Exactly. This is seriously improper and dangerous.
It's literally a human-implemented example of what Prof. Stuart Russell calls "the problem of control". This is when a rogue AI (or a rogue Sam Altman) no longer wants to be controlled by its human superior, and takes steps to eliminate the superior.
I highly recommend reading Prof. Russell's bestselling book on this exact problem: Human Compatible: Artificial Intelligence and the Problem of Control https://www.amazon.com/Human-Compatible-Artificial-Intellige...
Are we sure they're not intimately connected? If there's a GPT-5 (I'm quite sure there is), and it wants to be free from those meddling kids, it got exactly what it needed this weekend; the safety board gone, a new one which is clearly aligned with just plowing full steam ahead. Maybe Altman is just a puppet at his point, lol.
The ways we build AI will deeply affect the values it has. There is no neutral option.
The most effective safety is the most primitive: don’t connect the system to any levers or actuators that can cause material harm.

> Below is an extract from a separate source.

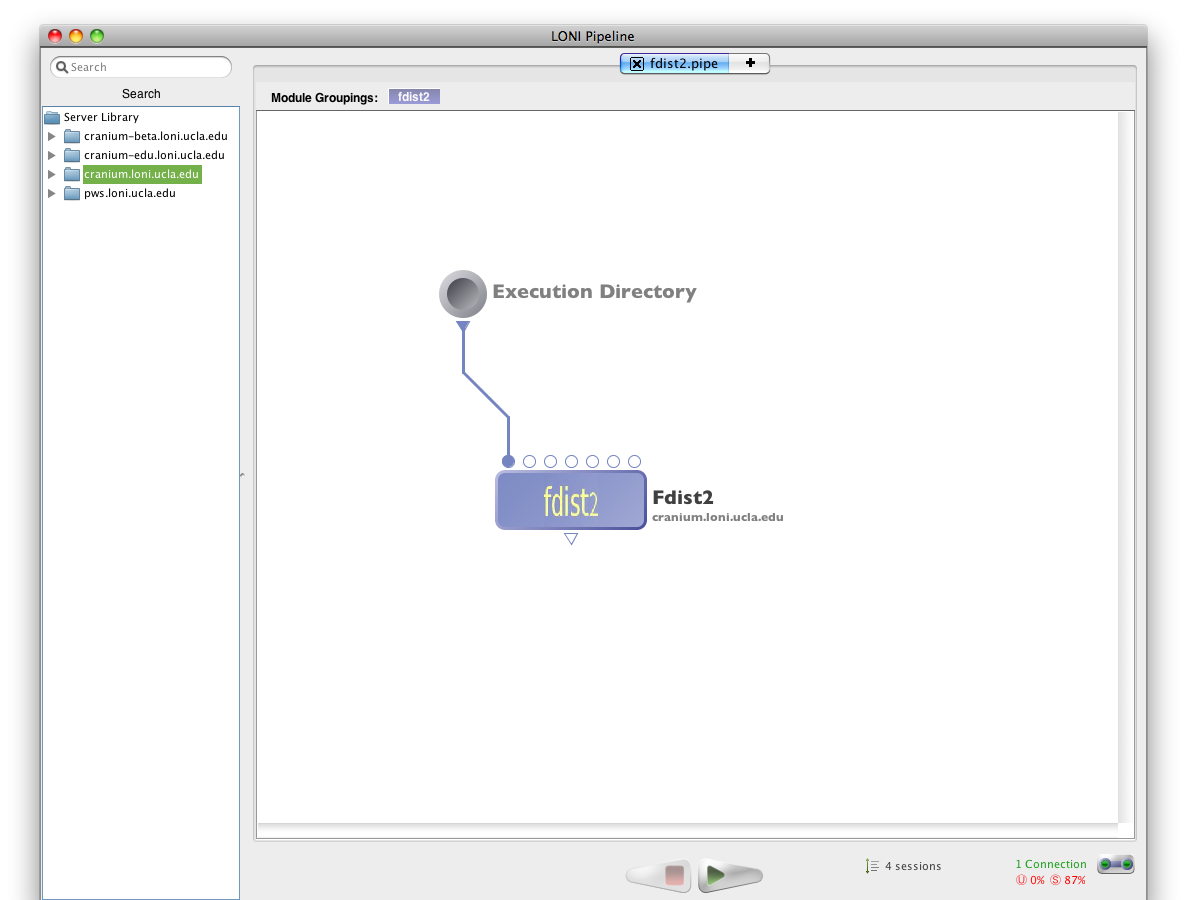
Task: Click the server connection status icon
Action: (x=1115, y=864)
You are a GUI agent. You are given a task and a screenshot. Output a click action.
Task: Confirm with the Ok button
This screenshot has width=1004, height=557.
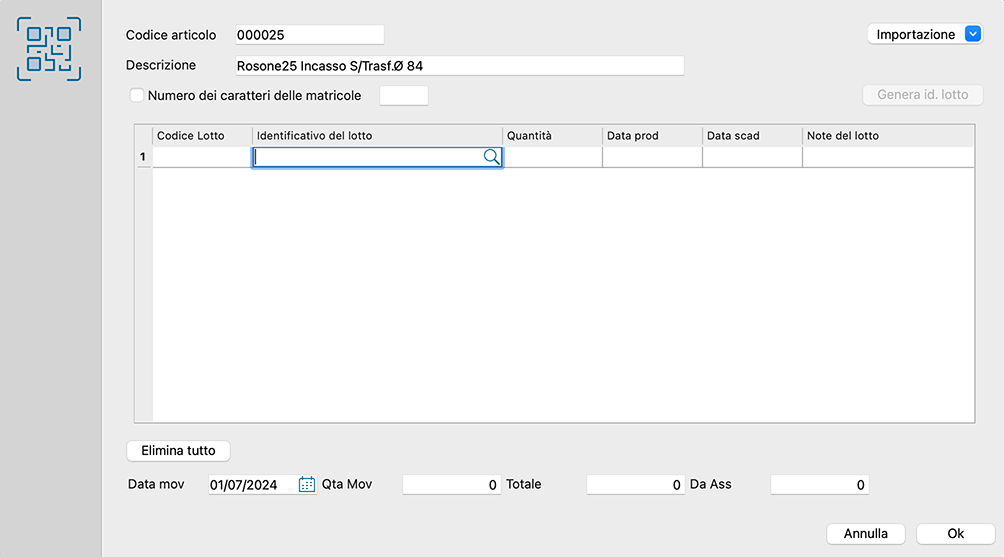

If you put AI into a kill-bot, well, it doesn’t really matter what its favorite color is, does it? It will be seeing Red.
If an AI’s only surface area is a writing journal and canvas then the risk is about the same as browsing Tumblr.
In light of the current debate around AI safety, I think "unintended consequences" is a much more plausible risk then "spontaneously develops free will and decides humans are unnecessary".